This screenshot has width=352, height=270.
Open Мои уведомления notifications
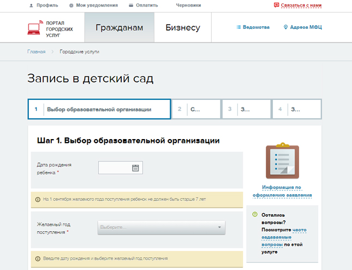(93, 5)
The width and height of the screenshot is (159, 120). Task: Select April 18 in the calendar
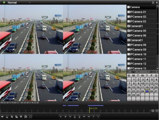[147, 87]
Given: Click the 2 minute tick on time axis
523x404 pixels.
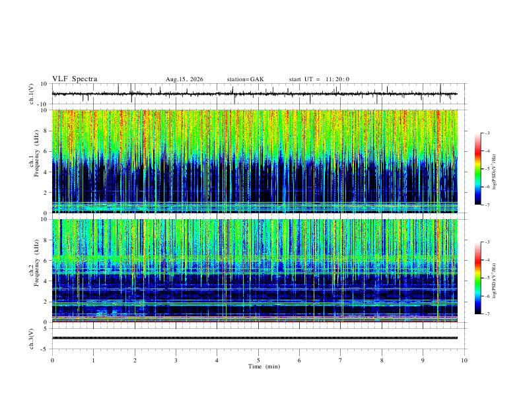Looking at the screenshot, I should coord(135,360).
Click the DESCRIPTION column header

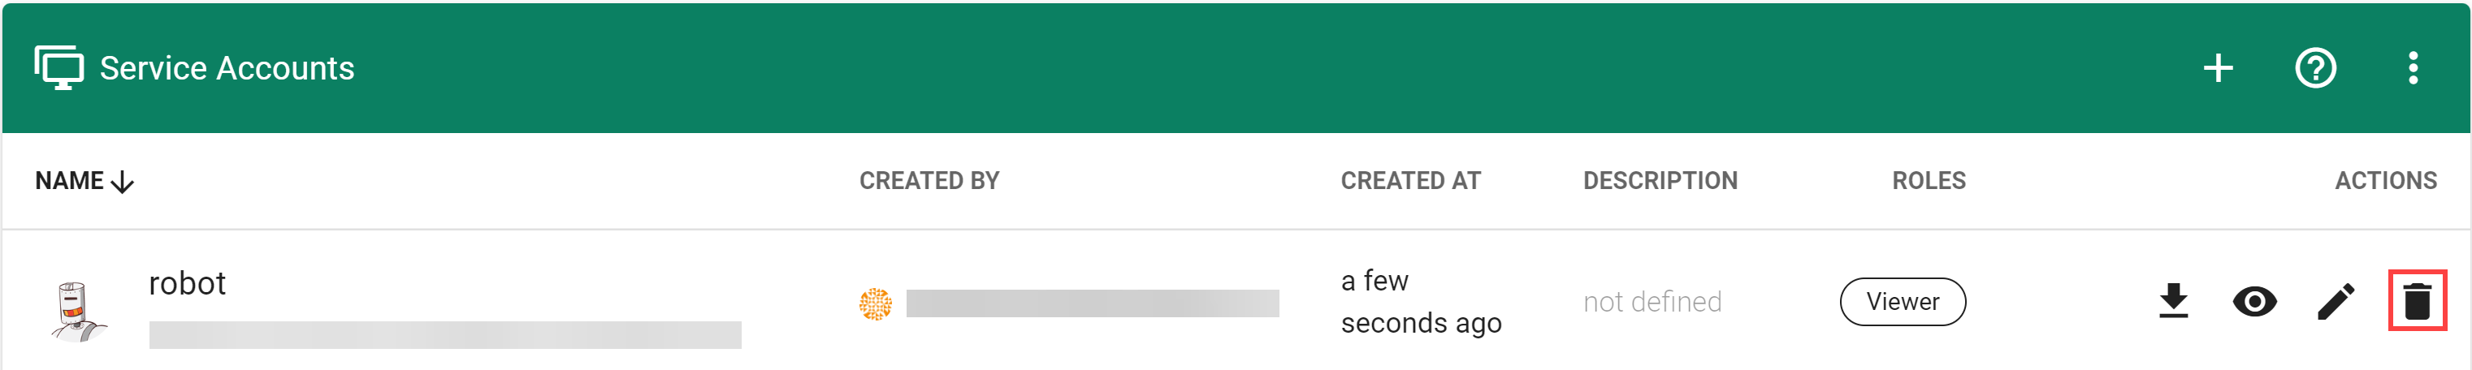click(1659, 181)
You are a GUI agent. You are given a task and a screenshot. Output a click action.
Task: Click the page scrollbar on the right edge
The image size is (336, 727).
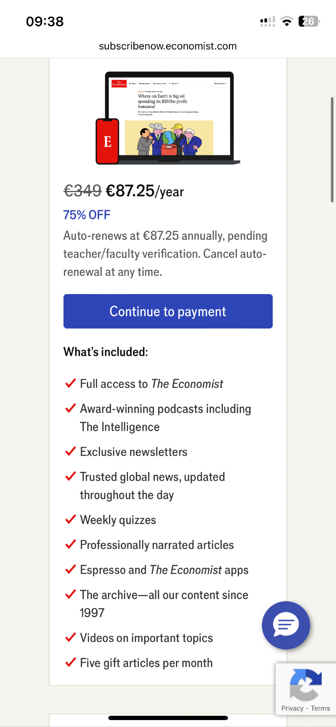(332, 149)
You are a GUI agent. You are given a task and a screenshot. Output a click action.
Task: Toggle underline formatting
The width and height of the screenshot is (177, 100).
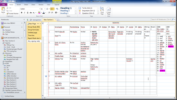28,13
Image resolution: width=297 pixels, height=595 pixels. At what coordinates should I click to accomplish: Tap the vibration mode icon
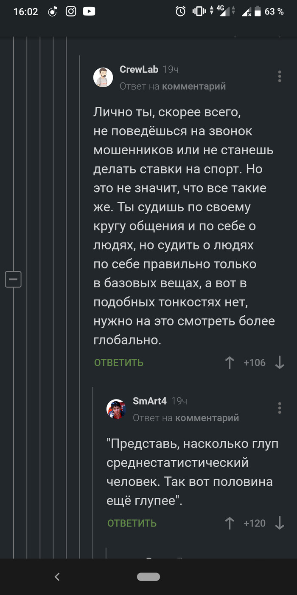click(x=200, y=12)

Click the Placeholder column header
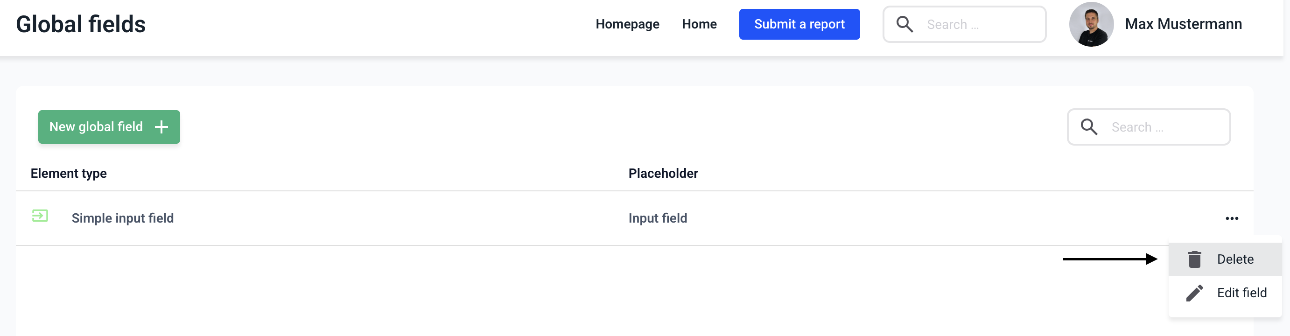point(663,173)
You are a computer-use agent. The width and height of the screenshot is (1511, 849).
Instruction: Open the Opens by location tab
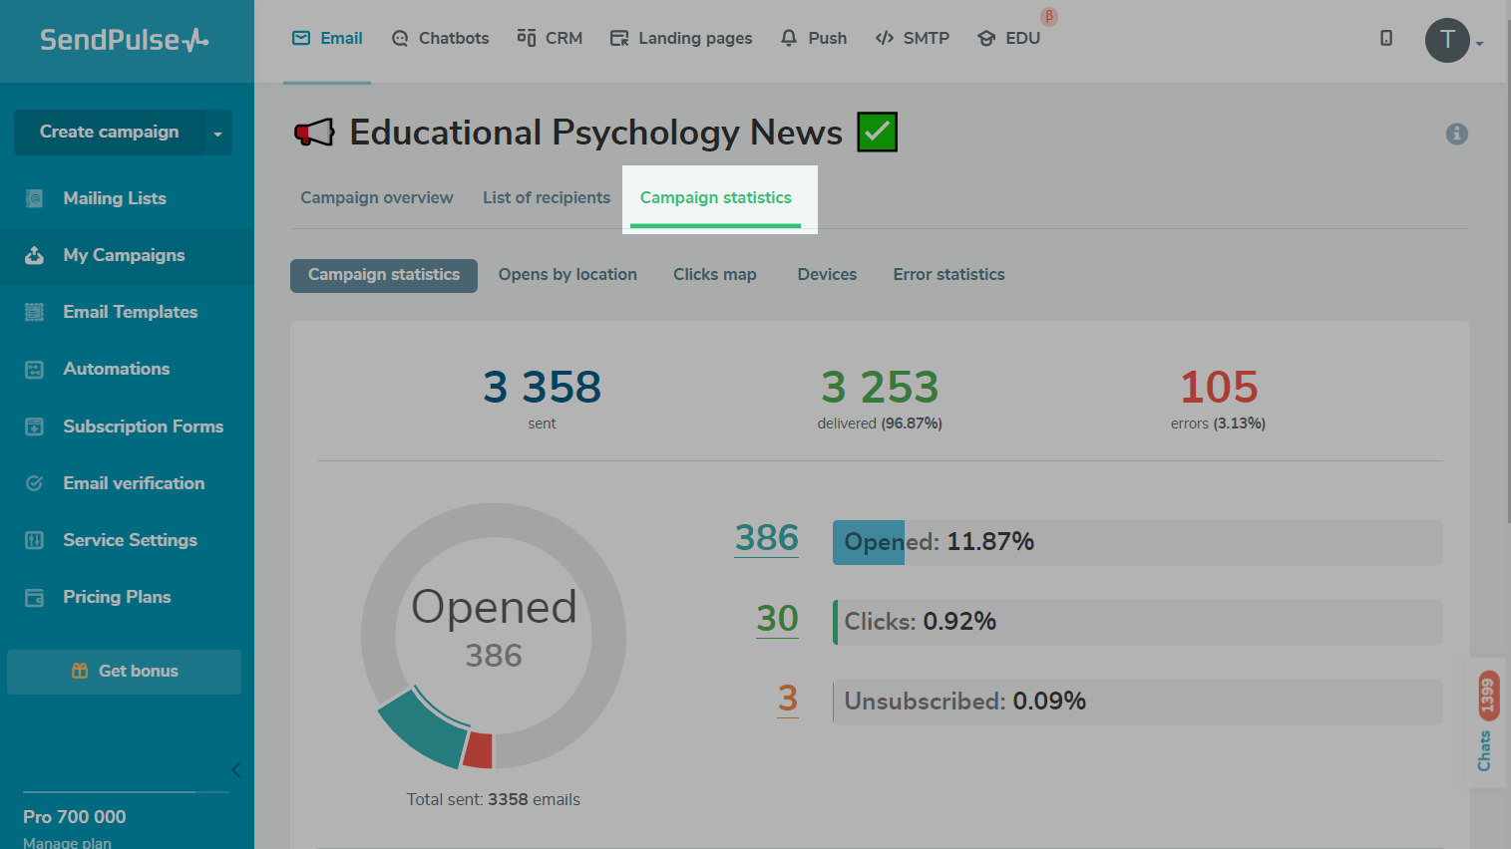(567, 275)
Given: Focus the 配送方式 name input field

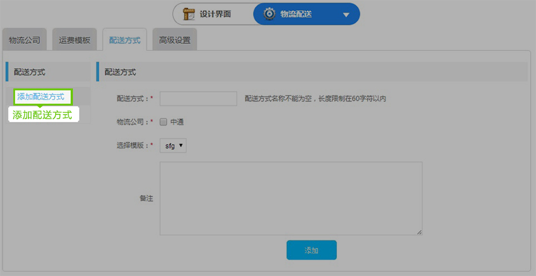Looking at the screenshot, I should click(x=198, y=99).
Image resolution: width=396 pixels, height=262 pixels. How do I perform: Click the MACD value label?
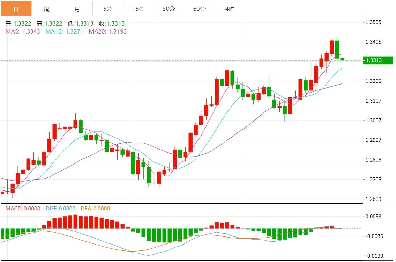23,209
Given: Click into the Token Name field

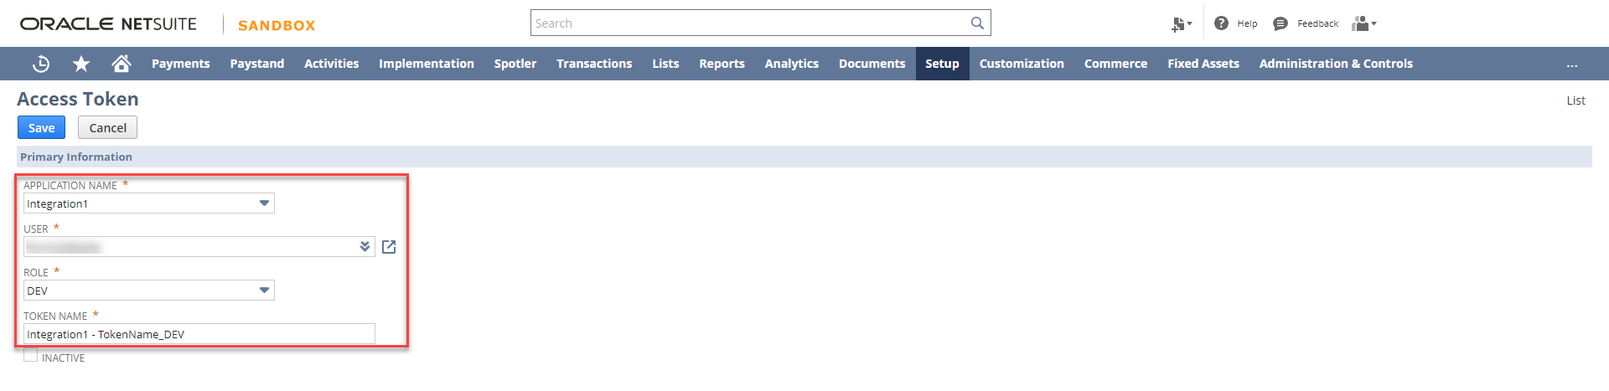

·····

**Task objective:**
Every line from the one containing "523x404 pixels." through the last line of the listing must be written out again exactly, and no other line. Leave the pictures aside.

**Worked solution:**
523x404 pixels.
Looking at the screenshot, I should coord(135,360).
Click the DESCRIPTION column header

click(1659, 181)
You are a GUI agent. You are given a task and a screenshot. Output a click action.
Task: Click the page scrollbar on the right edge
The image size is (336, 727).
(332, 149)
You are a GUI agent. You are given a task and a screenshot. Output a click action.
Task: Toggle underline formatting
The width and height of the screenshot is (177, 100).
28,13
Image resolution: width=297 pixels, height=595 pixels. At what coordinates should I click to accomplish: Tap the vibration mode icon
click(x=200, y=12)

Click the Placeholder column header
point(663,173)
You are a computer-use agent. The width and height of the screenshot is (1511, 849).
Instruction: Open the Opens by location tab
(567, 275)
Given: Focus the 配送方式 name input field

Looking at the screenshot, I should click(x=198, y=99).
Image resolution: width=396 pixels, height=262 pixels. How do I perform: Click the MACD value label?
23,209
Given: Click into the Token Name field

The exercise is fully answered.